May 12, 2019

Os fatídicos 80 tiros



Ilona Szabó e Melina Risso

Como explicar que militares bem treinados em uma patrulha rotineira em área militar, submetidos a uma rígida cadeia de comando e controle, cometam um erro brutal e atirem 80 vezes por trás de um carro de uma família que não apresenta nenhuma ameaça ou agressão? Ficamos perplexas e horrorizadas com a notícia. Por que e como isso aconteceu? Quem tomou a decisão de atirar e de quebrar todas as regras de engajamento e abordagem que deveriam ser claras para esses recrutas? Sim, as regras de abordagem e uso da força são claras por aqui e mundo afora: na dúvida, não atire contra civis. Precisamos exigir que as investigações sejam minuciosas e transparentes. As lições desse trágico episódio precisam ser usadas para que isso nunca mais se repita.

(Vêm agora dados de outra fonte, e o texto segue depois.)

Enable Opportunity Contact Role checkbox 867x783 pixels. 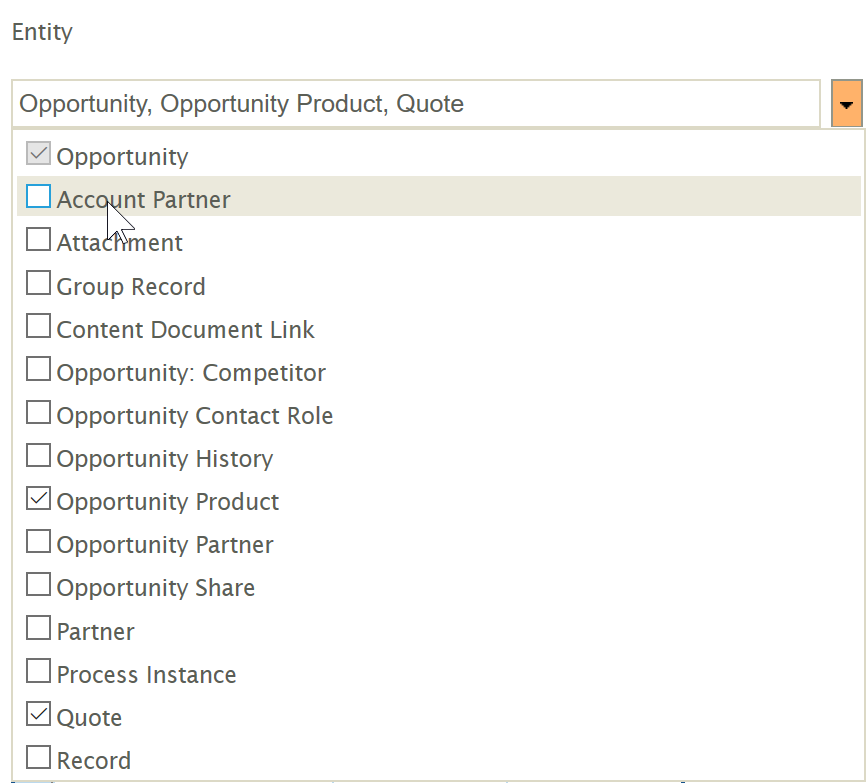(38, 413)
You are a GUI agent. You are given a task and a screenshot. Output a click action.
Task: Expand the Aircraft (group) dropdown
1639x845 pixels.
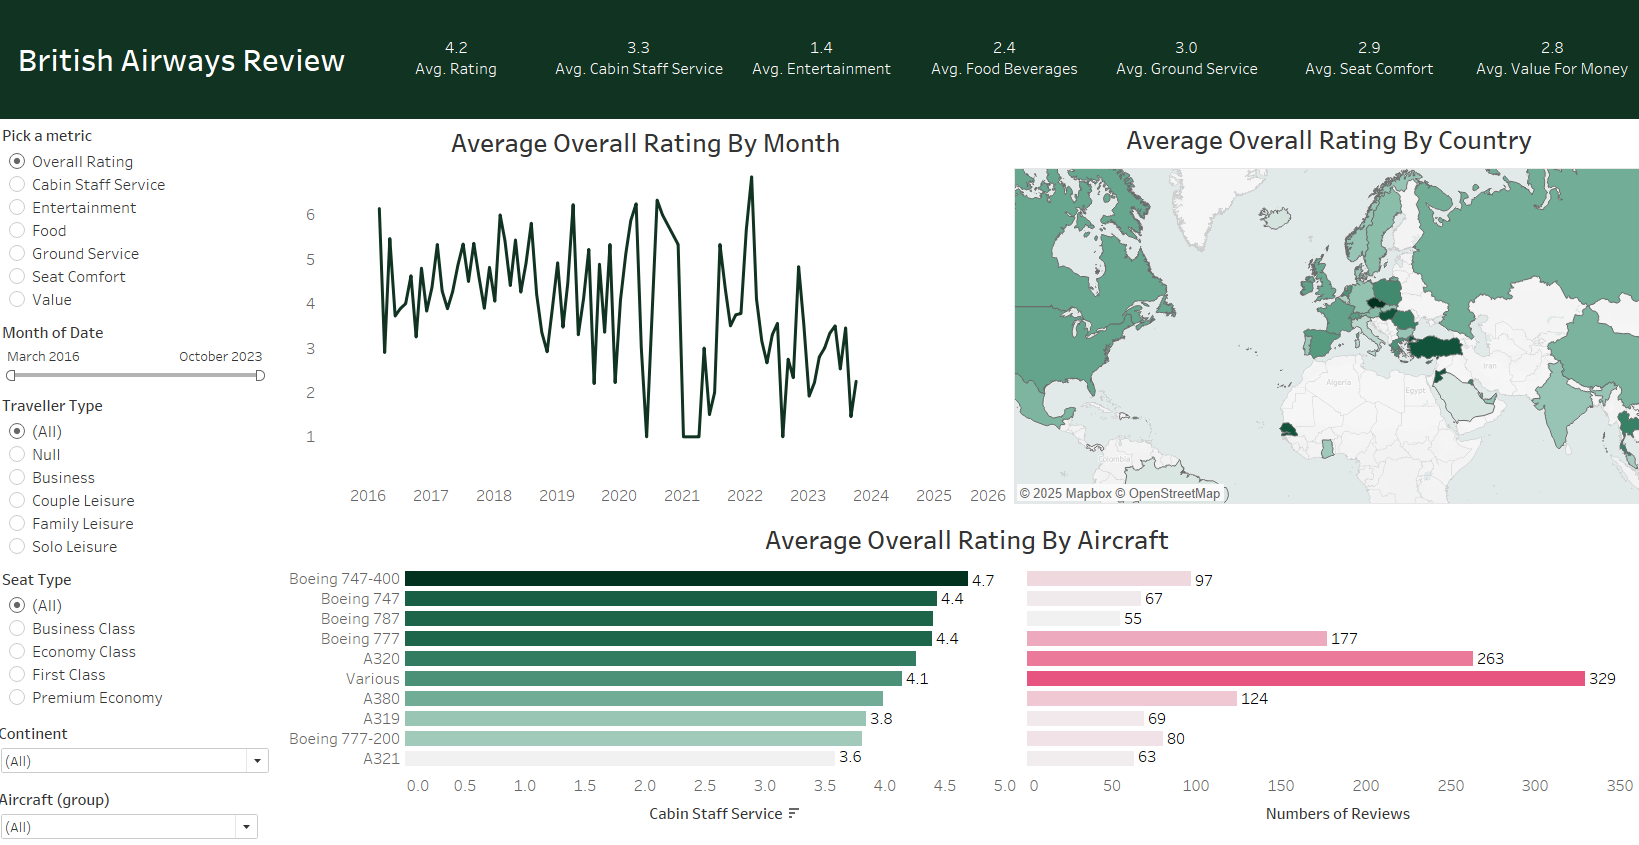pos(246,827)
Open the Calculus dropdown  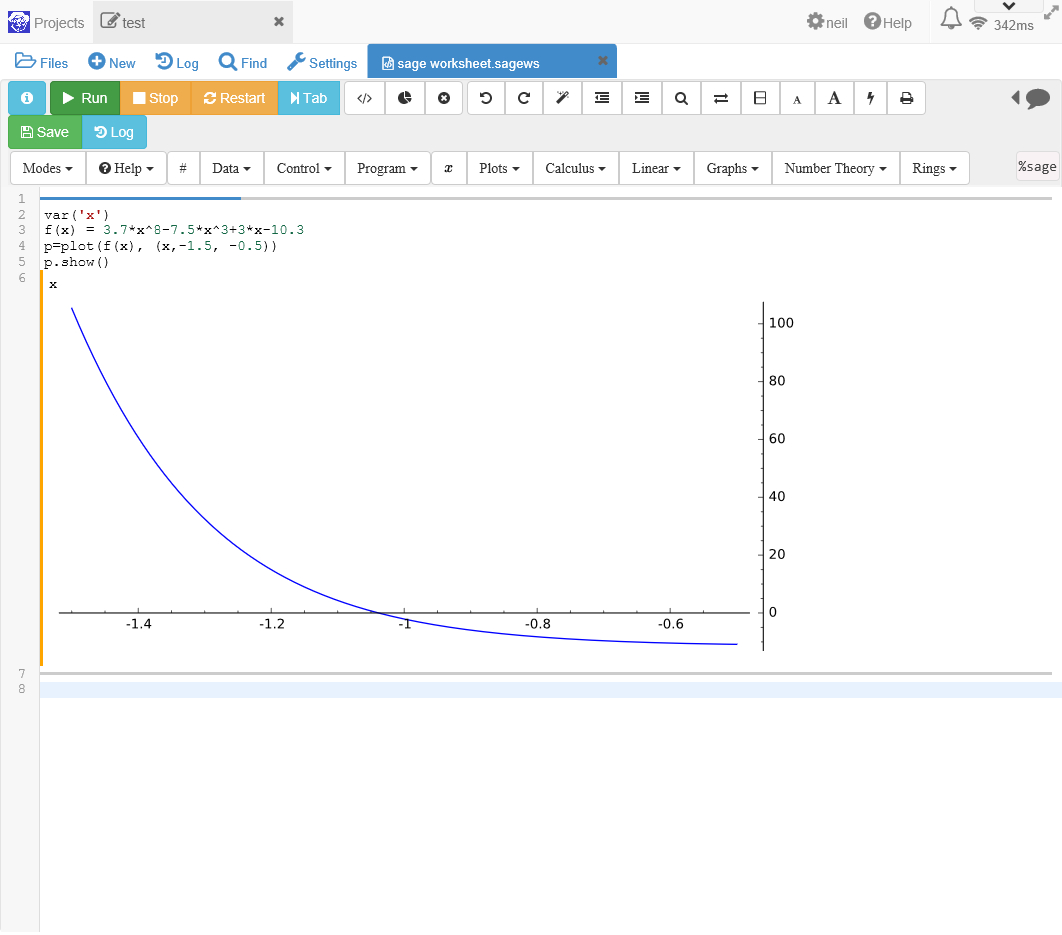[x=575, y=168]
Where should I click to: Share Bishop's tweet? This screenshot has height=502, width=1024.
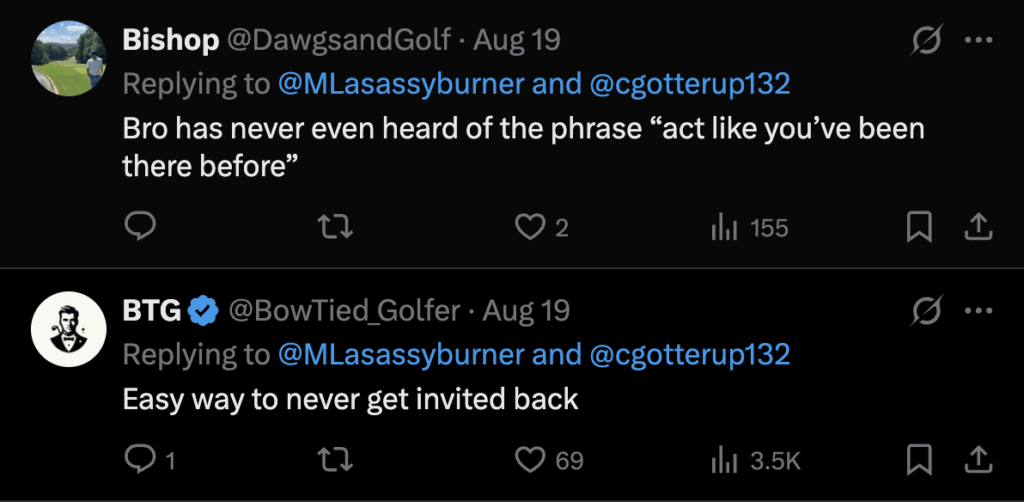977,228
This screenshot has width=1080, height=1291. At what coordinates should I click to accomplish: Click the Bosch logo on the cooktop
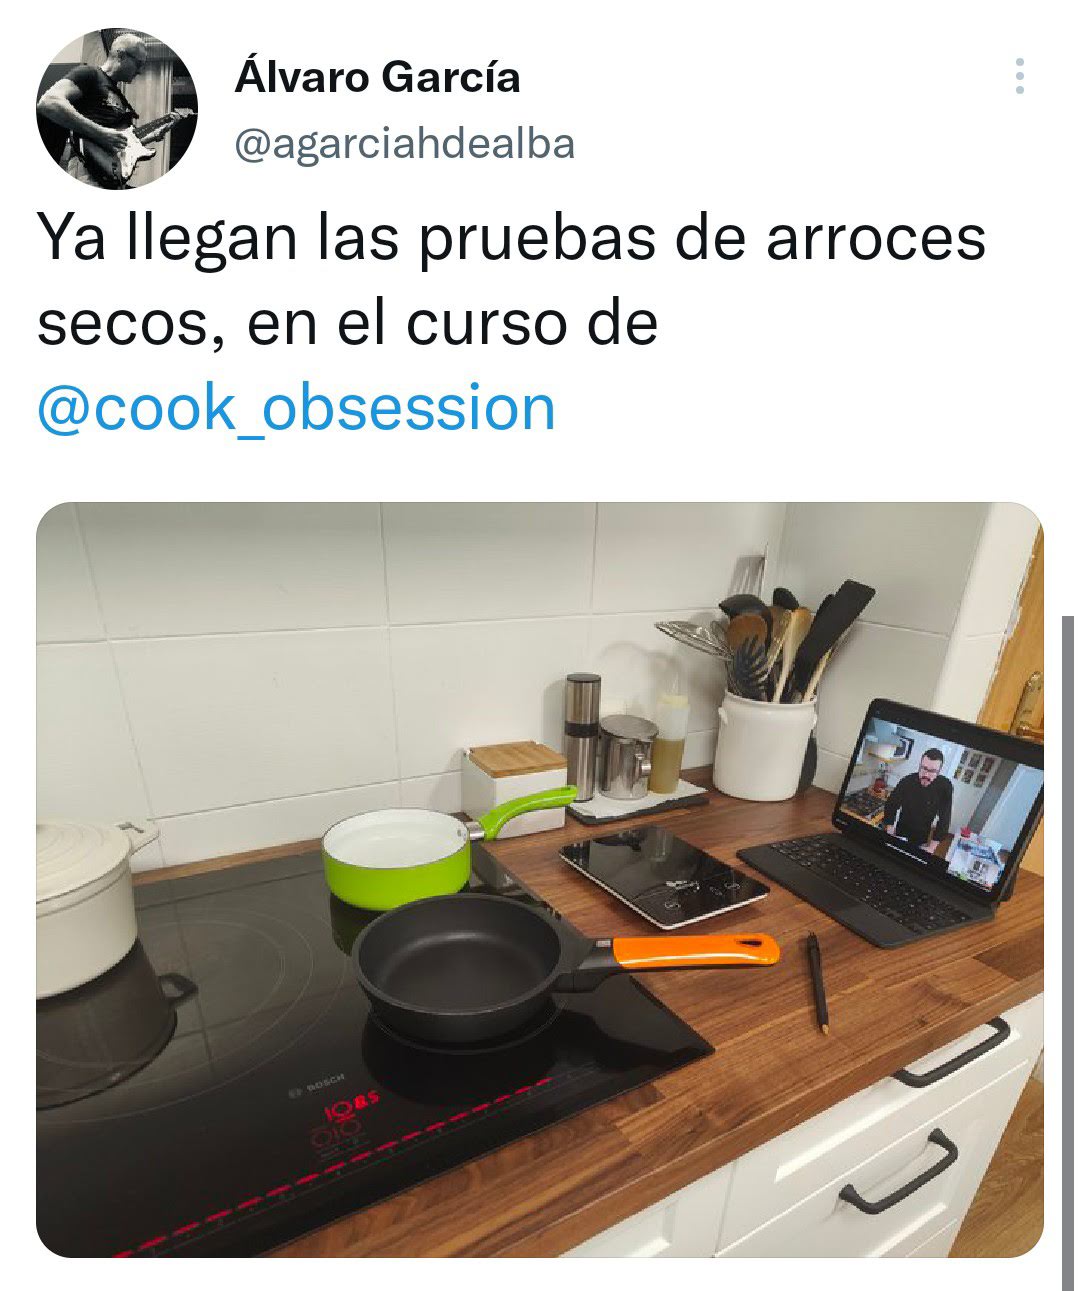pyautogui.click(x=318, y=1082)
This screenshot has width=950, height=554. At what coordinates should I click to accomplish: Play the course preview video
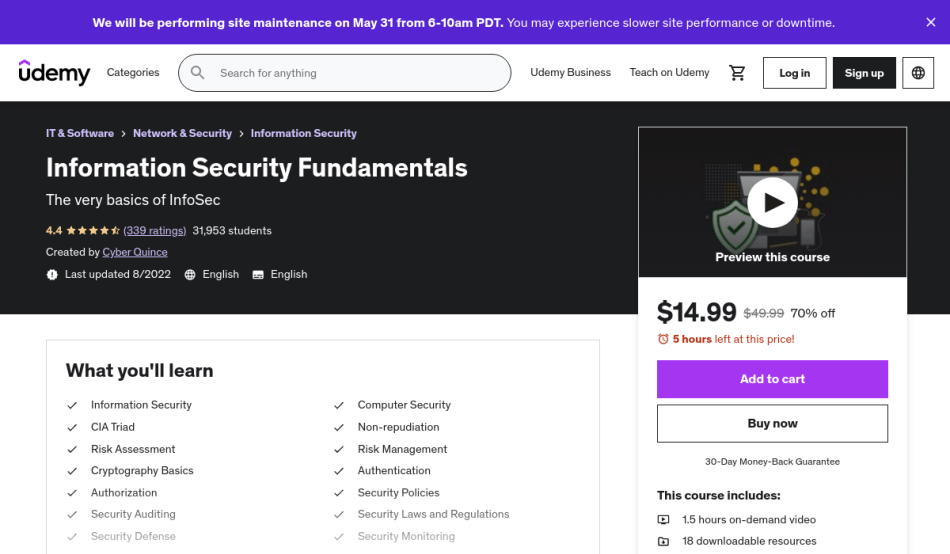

Não temos informações sobre as motivações da ação que levou ao assassinato do músico Evaldo e que feriu outras duas pessoas. Só sabemos, até o momento, que os militares “confundiram” seu carro com o de bandidos. Essa explicação não basta. Sem agressão ou ameaça, mesmo que bandidos fossem, nem militares nem policiais deveriam atirar.
Algumas hipóteses precisam ser apuradas: os militares que faziam o patrulhamento simplesmente resolveram transgredir as regras e atirar? Receberam ordens superiores de que o procedimento padrão havia mudado? Se sim, quem deu a ordem, com que justificativa e amparado em que marco legal? Qualquer uma dessas alternativas é extremamente grave.
Vivemos um momento paradoxal de nossa história em que governantes foram eleitos com bandeiras e propostas que incentivam o uso excessivo da força por agentes da lei e até mesmo por cidadãos. Discurso e práticas totalmente contrários à Constituição e aos valores democráticos que dizem subscrever. E a consequência desse tipo de postura não é apenas simbólica. É razoável assumir que a retórica agressiva pode influenciar ações violentas. Políticos têm responsabilidade pela ação truculenta das tropas nas ruas. Isso precisa ficar claro para todo mundo. Não adianta incitar e depois dizer que quem decide é o policial ou o soldado. É injusto, negligente e omisso. Os que estão na ponta são incentivados a descumprir a lei e a colocar sua profissão e vida em risco.
O caso do músico Evaldo não foi o primeiro em que houve abuso de regras de conduta e sinais de execução nesses cem dias dos novos governos. Há os casos do Fallet, no Rio de Janeiro, onde 15 pessoas foram mortas possivelmente depois de rendidas, e o caso de Guararema, no estado de São Paulo, onde 11 suspeitos de um assalto a banco foram mortos pela polícia. Esses casos precisam ser investigados e ter consequências tanto para os envolvidos diretamente no fato como na cadeia de comando e controle. A lei e os limites estabelecidos por ela devem ser os parâmetros para a atuação das forças de segurança, e isso vale para todos os cidadãos.
Somos um dos países onde os policiais mais morrem, em especial fora de serviço. Mas também é aqui no Brasil onde os índices de violência policial são altíssimos. E a maioria absoluta das mortes ocasionadas por policiais e militares não chega a ser investigada ou julgada. Os ministérios públicos estaduais precisam assumir sua tarefa constitucional de fiscalizar o trabalho da polícia e de denunciar os autores de execuções. A impunidade reina nos crimes de homicídio no Brasil, e o Estado precisa dar o exemplo e começar a coibir as ilegalidades que estão sob seu controle.
Forças de segurança legítimas são a base para governos legítimos. E para que a sociedade possa confiar na polícia e respeitá-la, tão necessária em uma democracia, ela precisa ser exemplar e cumprir a lei. E vocês, governantes, não se iludam, pois também pagarão a conta do bangue-bangue, das injustiças e ilegalidades. A sociedade está com medo. Alguns podem até apoiá-los e achar que polícias podem descumprir a lei seguindo determinações e ordens dos superiores. Mas a maioria não concorda e começa a despertar. Não há atalhos para a segurança pública. Há soluções e já as conhecemos. A prevenção, a inteligência e a repressão qualificada serão sempre mais eficazes do que a força bruta. Ainda há tempo de aprenderem essas lições.